Your task: Restate each entry shown beneath this instruction, keeping its wording intact.

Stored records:
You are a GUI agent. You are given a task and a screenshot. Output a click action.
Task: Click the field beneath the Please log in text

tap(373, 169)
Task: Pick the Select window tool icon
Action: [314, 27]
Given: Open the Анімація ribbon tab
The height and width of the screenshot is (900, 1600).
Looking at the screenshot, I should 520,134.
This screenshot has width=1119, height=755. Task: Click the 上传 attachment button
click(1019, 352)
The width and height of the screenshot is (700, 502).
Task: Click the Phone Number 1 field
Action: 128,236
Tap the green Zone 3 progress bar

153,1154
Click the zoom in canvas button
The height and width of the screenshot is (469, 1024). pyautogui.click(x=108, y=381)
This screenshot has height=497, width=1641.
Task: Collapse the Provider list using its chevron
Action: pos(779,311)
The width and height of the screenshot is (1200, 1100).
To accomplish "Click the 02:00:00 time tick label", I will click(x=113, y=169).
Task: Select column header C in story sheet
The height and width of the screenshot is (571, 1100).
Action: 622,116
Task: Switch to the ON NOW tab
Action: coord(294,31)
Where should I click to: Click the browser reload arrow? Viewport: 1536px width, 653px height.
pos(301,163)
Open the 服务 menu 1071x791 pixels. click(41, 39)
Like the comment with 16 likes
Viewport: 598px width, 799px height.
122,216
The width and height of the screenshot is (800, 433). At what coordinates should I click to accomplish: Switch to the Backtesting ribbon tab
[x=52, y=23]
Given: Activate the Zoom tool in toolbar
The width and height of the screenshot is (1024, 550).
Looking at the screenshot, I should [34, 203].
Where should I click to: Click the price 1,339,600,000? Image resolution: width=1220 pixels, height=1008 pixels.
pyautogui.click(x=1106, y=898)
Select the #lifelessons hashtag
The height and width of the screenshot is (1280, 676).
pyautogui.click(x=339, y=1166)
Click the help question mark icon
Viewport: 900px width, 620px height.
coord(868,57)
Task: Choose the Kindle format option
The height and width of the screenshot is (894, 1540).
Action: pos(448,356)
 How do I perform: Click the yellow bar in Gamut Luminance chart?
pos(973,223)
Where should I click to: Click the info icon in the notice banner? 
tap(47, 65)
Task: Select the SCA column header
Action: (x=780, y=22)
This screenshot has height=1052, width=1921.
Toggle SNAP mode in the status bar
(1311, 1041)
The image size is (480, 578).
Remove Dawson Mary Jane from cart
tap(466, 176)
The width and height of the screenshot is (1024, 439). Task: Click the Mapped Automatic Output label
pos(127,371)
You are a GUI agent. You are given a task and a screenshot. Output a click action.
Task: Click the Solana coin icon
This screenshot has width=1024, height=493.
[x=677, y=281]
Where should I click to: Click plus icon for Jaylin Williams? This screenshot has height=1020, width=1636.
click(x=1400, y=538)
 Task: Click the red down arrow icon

Result of the exercise:
You are a GUI agent. You are given a task and a screenshot. Output a click action.
Task: Click the field beneath the Please log in text

tap(373, 169)
Task: Pick the Select window tool icon
Action: [314, 27]
Given: Open the Анімація ribbon tab
The height and width of the screenshot is (900, 1600).
Looking at the screenshot, I should 520,134.
This screenshot has width=1119, height=755. Task: Click the 上传 attachment button
click(1019, 352)
The width and height of the screenshot is (700, 502).
Task: Click the Phone Number 1 field
Action: 128,236
Tap the green Zone 3 progress bar

153,1154
Click the zoom in canvas button
The height and width of the screenshot is (469, 1024). pyautogui.click(x=108, y=381)
This screenshot has height=497, width=1641.
Task: Collapse the Provider list using its chevron
Action: pos(779,311)
The width and height of the screenshot is (1200, 1100).
To accomplish "Click the 02:00:00 time tick label", I will click(x=113, y=169).
Task: Select column header C in story sheet
The height and width of the screenshot is (571, 1100).
Action: 622,116
Task: Switch to the ON NOW tab
Action: coord(294,31)
Where should I click to: Click the browser reload arrow? Viewport: 1536px width, 653px height.
pos(301,163)
Open the 服务 menu 1071x791 pixels. click(41, 39)
Like the comment with 16 likes
Viewport: 598px width, 799px height.
122,216
The width and height of the screenshot is (800, 433). At what coordinates should I click to accomplish: Switch to the Backtesting ribbon tab
[x=52, y=23]
Given: Activate the Zoom tool in toolbar
The width and height of the screenshot is (1024, 550).
Looking at the screenshot, I should [34, 203].
Where should I click to: Click the price 1,339,600,000? Image resolution: width=1220 pixels, height=1008 pixels.
pyautogui.click(x=1106, y=898)
Select the #lifelessons hashtag
The height and width of the screenshot is (1280, 676).
pyautogui.click(x=339, y=1166)
Click the help question mark icon
Viewport: 900px width, 620px height.
coord(868,57)
Task: Choose the Kindle format option
The height and width of the screenshot is (894, 1540).
Action: pos(448,356)
 How do I perform: Click the yellow bar in Gamut Luminance chart?
pos(973,223)
Where should I click to: Click the info icon in the notice banner? 
tap(47, 65)
Task: Select the SCA column header
Action: (x=780, y=22)
This screenshot has height=1052, width=1921.
Toggle SNAP mode in the status bar
(1311, 1041)
The image size is (480, 578).
Remove Dawson Mary Jane from cart
tap(466, 176)
The width and height of the screenshot is (1024, 439). Task: Click the Mapped Automatic Output label
pos(127,371)
You are a GUI agent. You are given a task and a screenshot. Output a click action.
Task: Click the Solana coin icon
This screenshot has width=1024, height=493.
[x=677, y=281]
Where should I click to: Click plus icon for Jaylin Williams? This screenshot has height=1020, width=1636.
click(x=1400, y=538)
 Task: Click the red down arrow icon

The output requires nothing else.